(WRITTEN REQUEST 1): Translate this sentence from the pen blank forum thread into Spanish: "It's 5am here now, even rats have to sleep."
(WRITTEN REQUEST 2): From the pen blank forum thread, output the passage from "Toasted sawdust ..." to "the cooking stuff." word for word.
(WRITTEN REQUEST 3):
Does the pen blank forum thread support each statement below? Answer yes or no for each, quoting the words of the thread that decide it.
(a) Skiprat says it is 5am where he is.
(b) Dawn lived in Scotland as a child.
(c) DozerMite guessed sand.

(PAGE EXCERPT):
# PRPrincess insists



## ed4copies

that I post this:







She is particularly interested in challenging Mr. Skiprat to identify the material(s) she cast to create the blank.

GOOD LUCK, SKIPPY!!!!


----------



## DozerMite

Salt or possibly sugar??


----------



## thewishman

That's Tang - the pen of astronauts!

Chris


----------



## johncrane

leftover turnings from a resin, that's a tough one ED! []


----------



## arioux

ground corn?

well we are a bunch of Skiprat here [}]

Alfred


----------



## Fred

Toasted sawdust ... well, I'm just trying to out guess Skiprat. I see he is holding back - maybe he is looking at our posts first to see what we all guess. [}]


----------



## airrat

I am going to say its Sugar, the brown sugar you can get in the packets to put in tea, not the cooking stuff.


----------



## GaryMGg

Ground glass for those who like to chew on their pens?!? [][}]


----------



## IPD_Mrs

OK, I'll give a guess.....
Ed if you have been bad and Dawn got even then I would have to say a pound of your flesh.  [}]  

Other than that since it is Skiprat that was challenged, maybe it is tea???


----------



## DCBluesman

Farina?


----------



## stevers

Looks like it could be Sea Salt.


----------



## skiprat

Uh Oh!!!! I'm in trouble here.[8D] One more Frozen Orange Juice?.....Last Tango in Paris? Could this be the mysterious Dichroic?[}][8D]

I really like MLKwoodworking's guess though.[]
Ed, time zones Ole Buddy!!!! It's 5am here now, even rats have to sleep.


----------



## Darley

Semolina or corn meal..........just guessing.[]


----------



## Ligget

I guess SAND![]


----------



## el_d

Freeze dried lucky charm marshmellows...... Pots of golden rainbows...


----------



## Mudder

Glass dust?


----------



## Darley

> _Originally posted by ed4copies_
> <br />that I post this:
> 
> 
> 
> <br />
> 
> She is particularly interested in challenging Mr. Skiprat to identify the material(s) she cast to create the blank.
> 
> GOOD LUCK, SKIPPY!!!!



Sorry misread, I would give a second though.

Green Split Peas and Rice.[][]

Dawn you going to have new recipies to try for exclusive pen blanks[]


----------



## Radman

kitty litter?
[8D]


----------



## Firefyter-emt

dyed grits?


----------



## gerryr

Spam and chitlins.


----------



## ed4copies

I hate to stop the guesses!!!

She is developing new products as we read!!!!

However, I will add that the product is very common on the British Isles, Dawn lived in Ireland for some time as a wee lass!!!

(DATA PROVIDED):
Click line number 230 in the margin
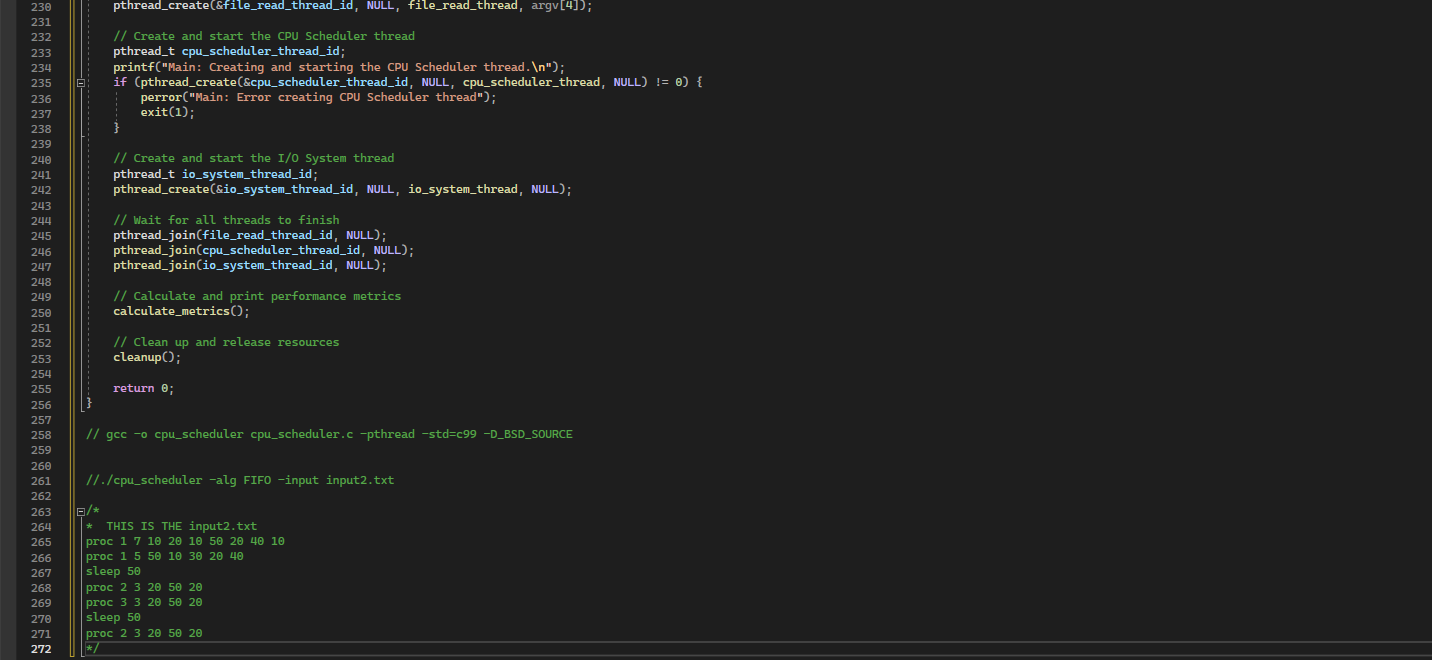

(EXPECTED ANSWER 1): Aquí son las 5 de la mañana ahora; hasta las ratas tienen que dormir.

(EXPECTED ANSWER 2):
Toasted sawdust ... well, I'm just trying to out guess Skiprat. I see he is holding back - maybe he is looking at our posts first to see what we all guess. [}]


----------



## airrat

I am going to say its Sugar, the brown sugar you can get in the packets to put in tea, not the cooking stuff.

(EXPECTED ANSWER 3):
(a) Yes: "It's 5am here now"
(b) No: "Dawn lived in Ireland for some time as a wee lass"
(c) No: "Salt or possibly sugar??"